40/01 Verwaltungsverfahren

Norm

AVG §37
AVG §39 Abs2
AVG §45 Abs2
AVG §46
AVG §47
VwGVG 2014 §17

Betreff

Der Verwaltungsgerichtshof hat durch die Vorsitzende Senatspräsidentin Dr. Büsser sowie den Hofrat Dr. Faber und die Hofrätin Dr. Funk-Leisch als Richter, unter Mitwirkung der Schriftführerin Mag.a Seiler, über die Revision des L B C, vertreten durch Dr. Anton Herbert Pochieser, Rechtsanwalt in 1070 Wien, Schottenfeldgasse 2-4/2/23, gegen das Erkenntnis des Bundesverwaltungsgerichts vom 27. Mai 2020, W195 2226794-1/19E, betreffend Angelegenheiten nach dem AsylG 2005 und dem FPG (belangte Behörde vor dem Verwaltungsgericht: Bundesamt für Fremdenwesen und Asyl), zu Recht erkannt:

Spruch

Das angefochten Erkenntnis wird wegen Rechtswidrigkeit infolge Verletzung von Verfahrensvorschriften aufgehoben.

Der Bund hat dem Revisionswerber Aufwendungen in der Höhe von Euro 1.346,40 binnen zwei Wochen bei sonstiger Exekution zu ersetzen.

Begründung

1        Der Revisionswerber, ein Staatsangehöriger von Bangladesch, stellte am 1. Oktober 2016 einen Antrag auf internationalen Schutz.

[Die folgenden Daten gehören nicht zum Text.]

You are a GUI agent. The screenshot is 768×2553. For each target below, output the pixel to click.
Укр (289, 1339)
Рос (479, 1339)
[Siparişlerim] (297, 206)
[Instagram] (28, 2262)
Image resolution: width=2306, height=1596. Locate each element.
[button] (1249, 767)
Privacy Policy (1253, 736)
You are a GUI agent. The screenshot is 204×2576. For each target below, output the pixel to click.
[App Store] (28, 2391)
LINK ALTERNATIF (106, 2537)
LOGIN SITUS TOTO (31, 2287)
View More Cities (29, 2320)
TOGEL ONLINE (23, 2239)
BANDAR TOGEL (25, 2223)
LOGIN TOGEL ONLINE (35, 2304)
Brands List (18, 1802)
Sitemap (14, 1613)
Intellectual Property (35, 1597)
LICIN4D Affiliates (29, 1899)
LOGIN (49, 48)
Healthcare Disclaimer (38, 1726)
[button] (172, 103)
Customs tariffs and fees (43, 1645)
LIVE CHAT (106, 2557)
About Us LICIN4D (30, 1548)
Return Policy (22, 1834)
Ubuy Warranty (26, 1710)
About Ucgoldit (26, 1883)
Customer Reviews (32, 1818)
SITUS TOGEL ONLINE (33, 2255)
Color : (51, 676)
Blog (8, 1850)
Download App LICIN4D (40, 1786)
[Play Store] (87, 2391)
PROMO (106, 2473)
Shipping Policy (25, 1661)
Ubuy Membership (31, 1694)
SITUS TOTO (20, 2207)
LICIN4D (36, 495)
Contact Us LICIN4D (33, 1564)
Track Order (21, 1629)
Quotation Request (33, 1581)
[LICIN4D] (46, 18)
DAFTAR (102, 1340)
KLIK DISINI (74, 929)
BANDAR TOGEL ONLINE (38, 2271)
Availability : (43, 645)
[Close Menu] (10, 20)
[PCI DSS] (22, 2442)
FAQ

Begründend brachte er vor, er sei Mitglied der Bangladesh Buddhist Party (BNP) und Organisationssekretär einer Unterorganisation dieser Partei gewesen und werde deswegen verfolgt. Er sei von einem Mitglied der gegnerischen Awami League (AL) angegriffen worden. Er werde auf Grund einer politisch motivierten Anzeige wegen versuchten Mordes und Verstoßes gegen das Sprengmittelgesetz gesucht, und es bestehe ein Haftbefehl gegen ihn. Auf Grund der politischen Umstände habe er kein faires Verfahren zu erwarten.

2        Mit Bescheid vom 15. November 2019 wies das Bundesamt für Fremdenwesen und Asyl (BFA) den Antrag des Revisionswerbers ab, erteilte ihm keinen Aufenthaltstitel aus berücksichtigungswürdigen Gründen gemäß § 57 AsylG 2005, erließ gegen ihn eine Rückkehrentscheidung, stellte fest, dass seine Abschiebung nach Bangladesch zulässig sei, und legte eine Frist für die freiwillige Ausreise fest.

3        Mit dem angefochtenen Erkenntnis wies das Bundesverwaltungsgericht (BVwG) nach Durchführung einer mündlichen Verhandlung die dagegen erhobene Beschwerde des Revisionswerbers ab und sprach aus, dass die Revision gemäß Art. 133 Abs. 4 B-VG nicht zulässig sei.

4        Das BVwG stellte - soweit hier maßgeblich - fest, eine konkrete Verfolgung des Revisionswerbers in seinem Herkunftsstaat habe nicht festgestellt werden können, und zwar weder Bedrohungen oder Verfolgungshandlungen durch die Awami League, noch die Erstattung einer Strafanzeige gegen den Revisionswerber. Es könne auch nicht festgestellt werden, dass der Revisionswerber überhaupt Opfer einer Attacke aus politischen Gründen geworden wäre. Es werde hingegen festgestellt, dass dem selbständigen Revisionswerber genügend finanzielle Ressourcen zur Verfügung stünden, um seine schriftlichen Stellungnahmen und die beim BVwG vorgelegten Dokumente in deutscher Sprache vorzulegen.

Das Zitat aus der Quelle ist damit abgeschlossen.